__Ejercicios__:
- a) Según el texto sobre el plebiscito chileno, ¿cuántas personas votaron el 25 de octubre para reemplazar la Constitución de la dictadura?
- b) Transcribe sin cambios el pasaje del texto sobre el plebiscito chileno que comienza en «Yo pisaré las» y termina en «la naciente democracia.».

__Fragmento del documento__:
┄┄┄┄┄┄┄┄┄┄

Yo pisaré las calles nuevamente/ de lo que fue Santiago ensangrentada/ y en una hermosa plaza liberada/ me detendré a llorar por los ausentes. Estas palabras vuelven a tener sentido cuatro décadas después de que Pinochet, antes de su retirada del poder, establezca la Constitución chilena como candado para limitar la naciente democracia.

En Bolivia, ocupados en nuestros afanes electorales y pasiones políticas tuvimos poco tiempo para celebrar el nuevo ciclo que Chile ha decidido emprender. El pasado 25 de octubre, siete millones de chilenos y chilenas votaron para reemplazar la Constitución instituida durante la dictadura de Augusto Pinochet. Con 78% de aprobación, la decisión fue que se redacte una nueva Carta Magna y esta sea de responsabilidad de una Convención Constitucional elegida por la ciudadanía. El desafío ahora es que Chile escriba un texto constitucional que no solo avance en derechos sino, sobre todo, genere cambios sustantivos en la organización del poder.

Cuarenta años le tomó a la sociedad chilena modificar el legado de la dictadura. Mientras en Bolivia, con ayunos y rezos, un grupo de desubicados convocan nuevamente los oscuros tiempos de la dictadura militar, la ciudadanía chilena celebra los apabullantes resultados del plebiscito para sacudirse finalmente del pinochetismo. Este momento es comprendido como parte de un largo proceso que se inició hace décadas y tuvo como detonador definitivo las protestas de octubre de 2019 que pusieron en cuestión la profunda desigualdad social que vive Chile.

Según el analista Javier Sajuria, los resultados nos hablan de tres fenómenos en el Chile actual: una polarización de las élites, su aislamiento de las masas y la (re)politización de la ciudadanía. La polarización de las élites parece más evidente en los espacios institucionales como el Senado o el Tribunal Constitucional donde se identifica una distinción entre quienes se inclinan hacia la derecha y quienes lo hacen hacia la izquierda. Esta división y confrontación entre representantes está acompañada de un claro alejamiento entre estas élites políticas y los votantes, lo que conlleva el potencial aislamiento y escasa legitimidad de estos sectores. Desde ya un tiempo considerable, las dirigencias de los partidos políticos tienen una desconexión persistente con la ciudadanía, mostrando brechas con el resto de la población en términos de ingresos, sistemas educativos, acceso a la salud e incluso aislamiento geográfico del resto de la sociedad chilena.

┄┄┄┄┄┄┄┄┄┄

(Entradas almacenadas)
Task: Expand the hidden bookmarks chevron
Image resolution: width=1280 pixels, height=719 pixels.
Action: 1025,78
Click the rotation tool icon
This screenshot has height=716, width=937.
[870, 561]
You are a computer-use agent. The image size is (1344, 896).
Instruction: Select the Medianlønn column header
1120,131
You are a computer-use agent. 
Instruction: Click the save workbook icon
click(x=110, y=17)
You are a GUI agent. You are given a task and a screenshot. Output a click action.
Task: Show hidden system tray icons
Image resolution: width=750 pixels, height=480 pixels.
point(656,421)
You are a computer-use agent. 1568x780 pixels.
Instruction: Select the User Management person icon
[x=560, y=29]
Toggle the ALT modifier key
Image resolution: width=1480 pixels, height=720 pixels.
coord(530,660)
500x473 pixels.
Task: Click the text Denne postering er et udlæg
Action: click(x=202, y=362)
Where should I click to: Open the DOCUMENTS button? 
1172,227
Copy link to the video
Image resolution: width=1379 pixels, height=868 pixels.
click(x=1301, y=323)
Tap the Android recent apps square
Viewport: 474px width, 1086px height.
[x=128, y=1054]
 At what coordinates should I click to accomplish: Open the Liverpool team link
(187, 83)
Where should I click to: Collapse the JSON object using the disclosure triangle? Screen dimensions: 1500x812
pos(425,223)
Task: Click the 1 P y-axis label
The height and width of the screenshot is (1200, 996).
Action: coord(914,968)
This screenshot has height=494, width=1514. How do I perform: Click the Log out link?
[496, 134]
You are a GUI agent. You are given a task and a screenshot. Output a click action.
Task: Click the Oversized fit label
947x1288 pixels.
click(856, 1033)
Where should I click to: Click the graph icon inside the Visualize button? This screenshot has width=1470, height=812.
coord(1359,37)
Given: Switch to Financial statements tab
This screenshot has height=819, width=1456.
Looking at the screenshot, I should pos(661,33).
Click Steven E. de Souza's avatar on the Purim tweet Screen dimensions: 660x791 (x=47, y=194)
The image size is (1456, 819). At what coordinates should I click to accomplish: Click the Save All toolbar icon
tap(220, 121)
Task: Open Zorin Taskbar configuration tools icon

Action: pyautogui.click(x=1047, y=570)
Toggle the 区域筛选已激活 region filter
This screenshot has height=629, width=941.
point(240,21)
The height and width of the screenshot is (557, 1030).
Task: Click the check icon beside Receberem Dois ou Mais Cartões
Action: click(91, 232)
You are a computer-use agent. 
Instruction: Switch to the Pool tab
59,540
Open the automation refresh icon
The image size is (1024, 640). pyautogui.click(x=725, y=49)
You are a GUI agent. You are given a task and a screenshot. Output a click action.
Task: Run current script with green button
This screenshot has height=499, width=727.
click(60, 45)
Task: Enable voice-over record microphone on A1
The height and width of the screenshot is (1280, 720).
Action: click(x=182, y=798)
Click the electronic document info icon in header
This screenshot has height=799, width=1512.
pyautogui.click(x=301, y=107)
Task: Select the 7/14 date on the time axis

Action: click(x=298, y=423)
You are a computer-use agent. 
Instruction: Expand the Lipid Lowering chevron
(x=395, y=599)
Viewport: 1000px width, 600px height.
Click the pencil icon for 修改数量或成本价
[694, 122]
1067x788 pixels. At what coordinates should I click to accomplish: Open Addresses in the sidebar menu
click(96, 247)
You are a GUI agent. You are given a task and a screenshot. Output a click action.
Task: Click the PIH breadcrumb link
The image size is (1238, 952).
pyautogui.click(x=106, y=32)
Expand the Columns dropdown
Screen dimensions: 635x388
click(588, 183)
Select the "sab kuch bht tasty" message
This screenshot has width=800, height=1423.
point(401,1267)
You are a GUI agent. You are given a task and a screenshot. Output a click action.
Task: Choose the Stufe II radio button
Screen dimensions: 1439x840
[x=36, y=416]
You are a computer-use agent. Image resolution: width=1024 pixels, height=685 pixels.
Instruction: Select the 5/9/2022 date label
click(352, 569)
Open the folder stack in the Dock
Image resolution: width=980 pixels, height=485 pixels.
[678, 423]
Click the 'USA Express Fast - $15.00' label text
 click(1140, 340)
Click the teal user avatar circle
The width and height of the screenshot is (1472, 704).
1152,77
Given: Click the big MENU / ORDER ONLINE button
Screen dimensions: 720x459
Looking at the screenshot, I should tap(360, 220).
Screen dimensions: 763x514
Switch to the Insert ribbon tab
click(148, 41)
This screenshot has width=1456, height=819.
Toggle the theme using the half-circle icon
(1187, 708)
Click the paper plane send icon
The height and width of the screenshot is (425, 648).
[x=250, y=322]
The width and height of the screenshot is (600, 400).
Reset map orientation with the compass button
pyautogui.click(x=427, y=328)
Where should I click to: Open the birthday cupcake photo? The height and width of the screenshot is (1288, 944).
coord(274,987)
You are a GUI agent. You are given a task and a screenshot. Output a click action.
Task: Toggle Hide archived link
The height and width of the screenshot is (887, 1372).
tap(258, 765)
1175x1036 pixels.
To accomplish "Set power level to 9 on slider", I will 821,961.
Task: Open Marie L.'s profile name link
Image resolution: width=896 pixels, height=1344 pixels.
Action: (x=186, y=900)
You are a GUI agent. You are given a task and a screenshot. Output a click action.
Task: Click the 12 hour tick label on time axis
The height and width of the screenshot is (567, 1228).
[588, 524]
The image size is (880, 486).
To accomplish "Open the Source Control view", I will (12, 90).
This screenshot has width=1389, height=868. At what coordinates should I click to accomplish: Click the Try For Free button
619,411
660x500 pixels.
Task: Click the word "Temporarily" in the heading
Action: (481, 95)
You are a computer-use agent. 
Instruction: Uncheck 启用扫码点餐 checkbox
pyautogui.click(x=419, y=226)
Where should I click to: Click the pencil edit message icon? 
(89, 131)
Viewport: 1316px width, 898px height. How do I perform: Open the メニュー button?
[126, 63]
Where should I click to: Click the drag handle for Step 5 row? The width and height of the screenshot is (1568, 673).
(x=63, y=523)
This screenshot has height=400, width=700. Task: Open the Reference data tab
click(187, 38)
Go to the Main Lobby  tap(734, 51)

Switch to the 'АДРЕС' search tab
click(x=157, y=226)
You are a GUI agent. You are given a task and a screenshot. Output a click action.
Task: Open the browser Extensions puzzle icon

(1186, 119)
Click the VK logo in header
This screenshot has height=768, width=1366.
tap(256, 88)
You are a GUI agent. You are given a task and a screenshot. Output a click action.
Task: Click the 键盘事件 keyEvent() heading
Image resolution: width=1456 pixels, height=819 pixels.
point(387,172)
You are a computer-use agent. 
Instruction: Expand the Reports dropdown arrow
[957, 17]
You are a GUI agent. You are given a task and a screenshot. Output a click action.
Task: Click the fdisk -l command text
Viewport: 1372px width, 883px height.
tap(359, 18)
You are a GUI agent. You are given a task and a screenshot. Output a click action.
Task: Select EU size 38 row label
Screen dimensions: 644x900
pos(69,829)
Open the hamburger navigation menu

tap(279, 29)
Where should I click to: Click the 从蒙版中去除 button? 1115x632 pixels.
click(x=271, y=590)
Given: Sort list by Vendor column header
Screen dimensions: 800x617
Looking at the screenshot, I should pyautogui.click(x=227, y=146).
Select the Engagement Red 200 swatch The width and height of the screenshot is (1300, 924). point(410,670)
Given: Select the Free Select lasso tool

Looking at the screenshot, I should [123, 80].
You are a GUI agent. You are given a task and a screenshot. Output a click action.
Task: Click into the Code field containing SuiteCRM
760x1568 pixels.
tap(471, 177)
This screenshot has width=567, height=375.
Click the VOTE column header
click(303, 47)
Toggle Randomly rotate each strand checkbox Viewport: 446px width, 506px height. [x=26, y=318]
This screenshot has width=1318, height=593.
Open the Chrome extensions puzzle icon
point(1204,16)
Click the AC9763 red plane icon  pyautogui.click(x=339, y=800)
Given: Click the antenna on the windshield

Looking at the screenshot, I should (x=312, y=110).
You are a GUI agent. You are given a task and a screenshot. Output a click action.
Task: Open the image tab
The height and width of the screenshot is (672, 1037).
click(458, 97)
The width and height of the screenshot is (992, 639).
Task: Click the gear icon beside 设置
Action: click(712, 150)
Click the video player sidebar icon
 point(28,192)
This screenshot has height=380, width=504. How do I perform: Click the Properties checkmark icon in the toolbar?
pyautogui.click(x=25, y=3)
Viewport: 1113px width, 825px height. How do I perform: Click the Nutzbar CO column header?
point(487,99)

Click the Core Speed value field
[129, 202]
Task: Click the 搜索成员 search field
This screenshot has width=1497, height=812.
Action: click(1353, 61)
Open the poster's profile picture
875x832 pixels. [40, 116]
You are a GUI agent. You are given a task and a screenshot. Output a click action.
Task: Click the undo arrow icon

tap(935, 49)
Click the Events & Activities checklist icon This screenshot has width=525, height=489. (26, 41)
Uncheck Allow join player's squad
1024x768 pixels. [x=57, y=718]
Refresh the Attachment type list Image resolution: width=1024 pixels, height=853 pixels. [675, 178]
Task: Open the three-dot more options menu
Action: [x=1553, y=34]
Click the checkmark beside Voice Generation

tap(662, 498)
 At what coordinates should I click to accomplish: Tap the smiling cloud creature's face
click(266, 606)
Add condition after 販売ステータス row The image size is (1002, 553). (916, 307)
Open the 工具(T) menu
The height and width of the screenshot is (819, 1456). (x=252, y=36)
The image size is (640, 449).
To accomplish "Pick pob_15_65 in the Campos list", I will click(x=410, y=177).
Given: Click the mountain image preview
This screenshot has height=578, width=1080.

┄┄┄┄┄┄┄┄┄┄

__Soluciones__:
- a) Siete millones de chilenos y chilenas.

- b)
Yo pisaré las calles nuevamente/ de lo que fue Santiago ensangrentada/ y en una hermosa plaza liberada/ me detendré a llorar por los ausentes. Estas palabras vuelven a tener sentido cuatro décadas después de que Pinochet, antes de su retirada del poder, establezca la Constitución chilena como candado para limitar la naciente democracia.